Alakası olmadığı ortamlarda dahi eline mikrofonu alıp fakirliğe övgüler yağdıran, hatta bu konuda Peygamberi bile referans göstermeye varacak kadar sınırları zorlayarak tasarruf edebiyatı yapan bu arkadaş yüzünden çevrenizde dininden soğumuş, İslam dinine karşı afaki derecede mesafeli duran insanımızın varlığına eminim ki sizlerde en az benim kadar tanık oluyorsunuzdur mutlaka.
Ülkemizdeki nüfusun ezici çoğunluğunun yoksulluk ve hatta ciddi ölçüde bir kitlenin açlık sınırlarında yaşadığı bir ortamda, başında bulunduğu kurum itibariyle şatafat içinde yaşıyorken insanlara tasarruf edebiyatı yapmaları, toplumun aklıyla alay etmekten başka bir şey değildir.

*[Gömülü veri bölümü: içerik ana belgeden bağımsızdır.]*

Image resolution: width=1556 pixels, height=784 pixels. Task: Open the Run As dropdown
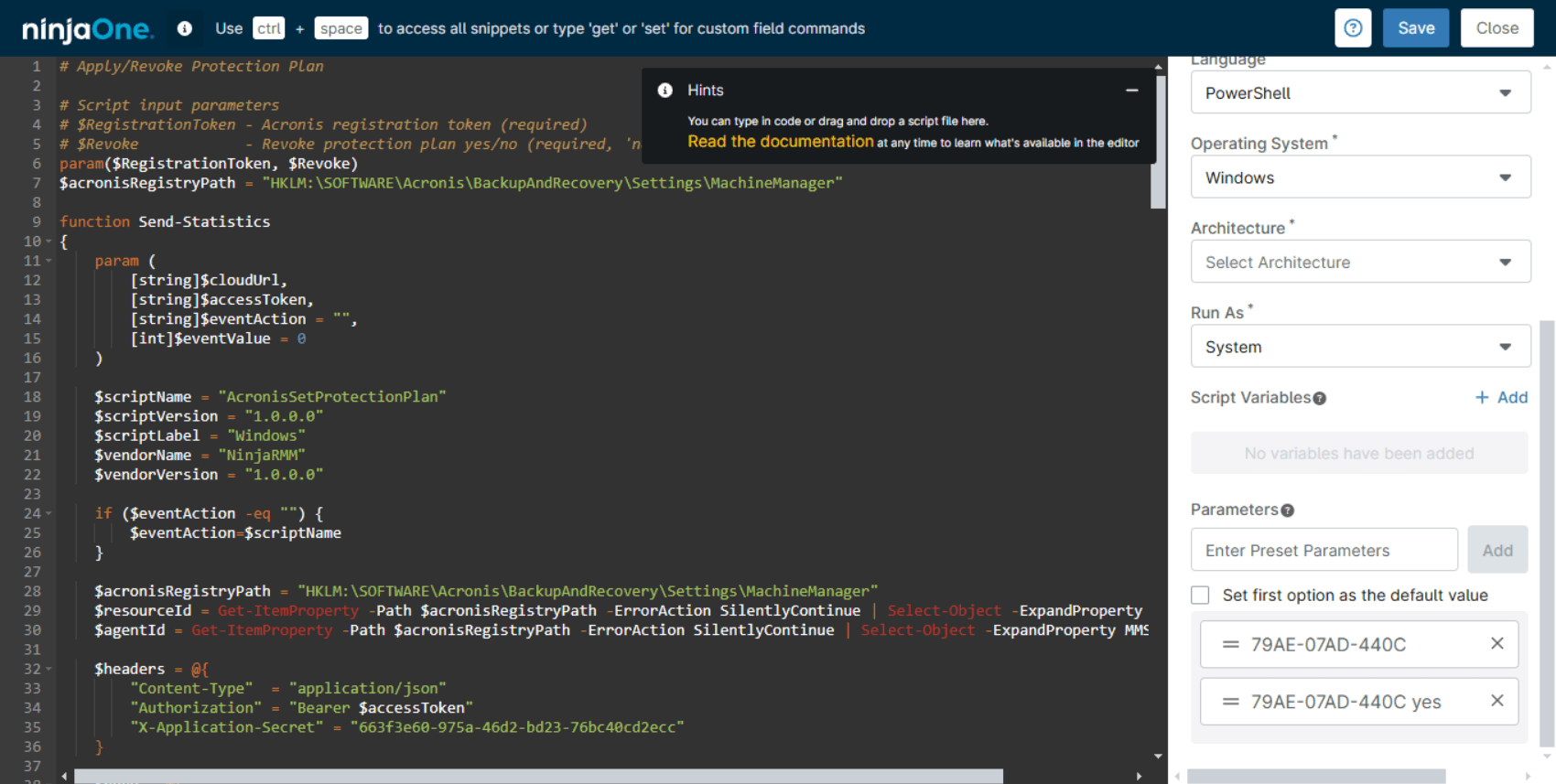[x=1360, y=347]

Yapılan harcamaların çoğunluk itibariyle “Din hizmetleri ve yaygın din eğitimi” üzerine olduğu açıklamasını yapmış Diyanet’e, dolayısıyla Ali Erbaş’a sormamız gerekmiyor mu?
Dinimiz üzerine hizmet ve eğitim için onca harcama yapmanıza rağmen, çoğunluğunu gençlerin oluşturduğu ciddi sayıda insanımız dinine karşı niye bu kadar mesafeli duruyor?
Saçma salak hurafeleriyle ortalıkta dolaşan zırdelilerin söylemlerine karşı tek bir kelimeyle de olsa tepki vermeyip, sanki yanlarındaymışsınız görünümü veren sükûnetinizden dolayı olabilir mi acaba?
Ayrıca buna; yoksulluğun, eşitsizliğin, hukuksuzluğun onlarcasına maruz kalarak yaşayan insanlarımız yerine, sürekli muktedirlerin yanında görünüyor olmanızı da ekleyebilir miyiz?
BERHUDAR OL DEDİKLERİN BERTARAF OLDU MUTLU MUSUN?
Sana da ilk olarak 2010 referandumunda “Yetmez ama evet” çi oluşunla takılmıştım. Zira senden hiç beklemediğim bir duruştu sergilediğin.
CIA uşağı yobaz bir teröristin doğrudan destek verip, devletin kılcal damarlarına kadar sızmayı hedefleyen bir eylemin arkasında durmanı şan ve şöhretine yakıştıramamıştım.
Bugün bu ülkede işçisi, memuru, şoförü ve daha akla gelecek onlarca sınıfta yer alan kadını, çocuğu genci ne varsa “Gönül Dostlarım” dediklerin nasıl bir zulüm altında yaşıyorsa eğer, her şey özellikle senin “Evet” dediğin o referandumla başladı.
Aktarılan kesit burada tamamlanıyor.